Closing the Gaps – Inside and Out
So, considering how seamlessly this intricate process works together, do all those gaps within our neurology actually matter? Yes, there’s a ton of distance embedded in our bodies. But so what? The biochemical / neuroanatomical processes of our sensory processing systems make those gaps seem almost beside the point. If we can’t even notice the distance embedded in our systems, why spend all this time talking about it?
Because separation matters. For all its virtual invisibility, it serves a purpose – and an absolutely critical purpose, at that. It protects us and it connects us. On the one hand, it keeps us safe from people and things which can injure us, if we stand too close. Nobody’s going to object to a few feet of space between them and a chain-saw-wielding worker wearing ear plugs who’s not aware they’re nearby. Closing that distance when the worker’s turning around with the running saw can cause you to lose a limb – or your life. Likewise, when you’re approached by someone who seems threatening, you pull back to put some space between them and yourself – buying some time to figure out what to do.
Just as distance buffers us from threats on the outside, it also ensures we can function properly on the inside. As we discussed earlier, our disparate organs and appendages need to be separate, in order to do their jobs. But there’s something even more integrally useful at work here, for separation sets the stage for the dynamic process of connection at our most intimate, cellular level. If there were no synaptic clefts between millions upon millions of axons and dendrites, electrical sensory data could likely still travel the length of nerves from skin or source to brain, and back again. But without the synaptic clefts, electrical impulses wouldn’t need to be converted into that wealth of neurotransmitters which color our lives and drive our experiences.
Now, there are purely electrical synapses in our systems which conduct signals directly from one nerve cell to another. They have little “bridges” of protein that cross the gaps and make two-way communication possible between those cells. Electrical synapses are fast – and they can be found in parts of the nervous system which rely on speed and synchronization of reactions. But they’re also simple. And unlike chemical synapses (which “recharge” at each synapse) they run out of “juice” as they pass through successive synapses. The nature of the information being transmitted along their lines doesn’t change much (aside from losing signal strength, due to resistance in the neurons along their routes). Electrical synapses work together with chemical synapses in ways we’re really only beginning to understand, and their activity is very different in nature from their neurotransmitter-powered partners.
Chemical synapses, by comparison, are slower, but they’re also more varied. And they’re intricately connected with each other in dynamic networks of interaction which modulate the sensory data as it’s moving throughout the system. Adjoining neurons can excite each other, or they can inhibit each other… or they can do a combination of both. The signals passing between axons and dendrites and cell bodies don’t simply get passed along like a baton going from one relay racer to another. It’s more like a game of “Telephone”, where their strength may be modulated “up” or “down”, or even transformed into something different.

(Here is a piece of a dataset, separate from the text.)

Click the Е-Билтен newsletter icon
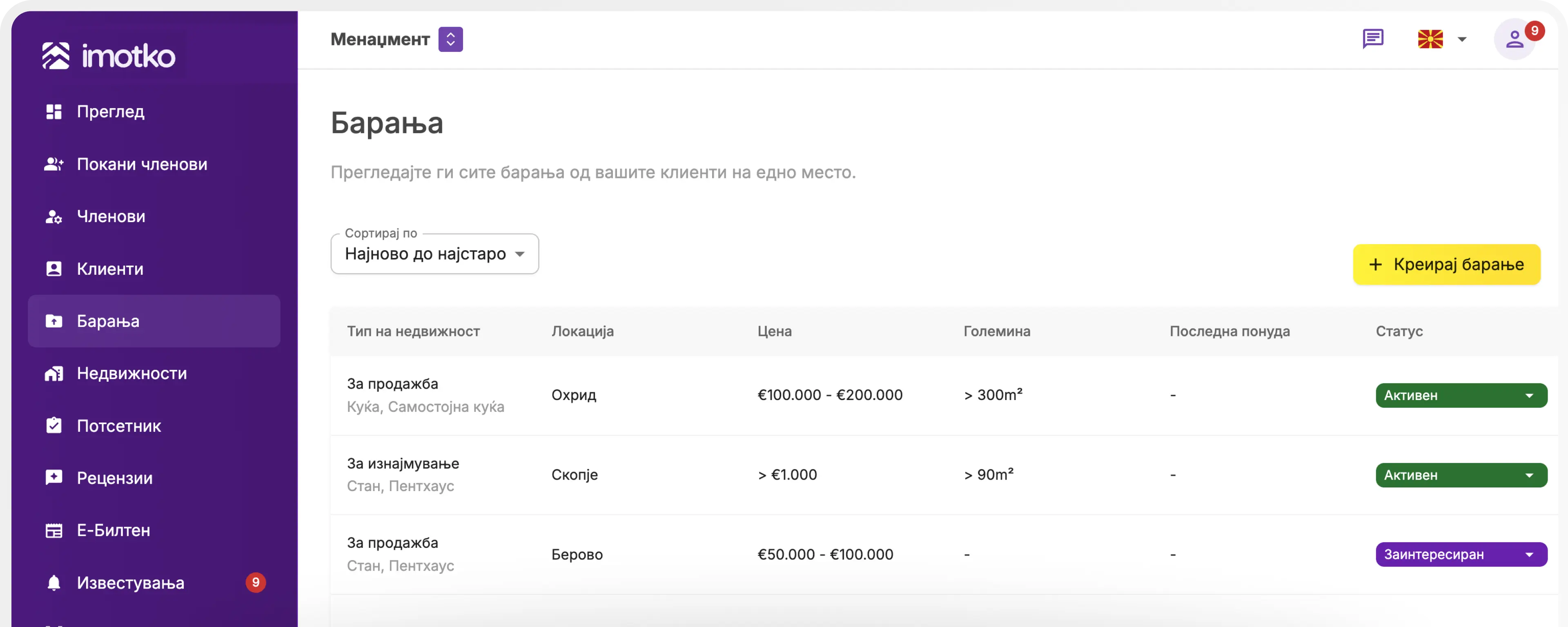The width and height of the screenshot is (1568, 627). (x=53, y=531)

The signal strength is also boosted with each chemical synapse, so the messages getting through are more complete than electrical signals would be across equivalent distances. The intricacy and complexity of these interactions would take years to discuss – and we’re learning more every day – but there’s a lot going on, and the differences in how our neurotransmitters negotiate crossing those myriad clefts can mean the difference between joy and pain, life and death.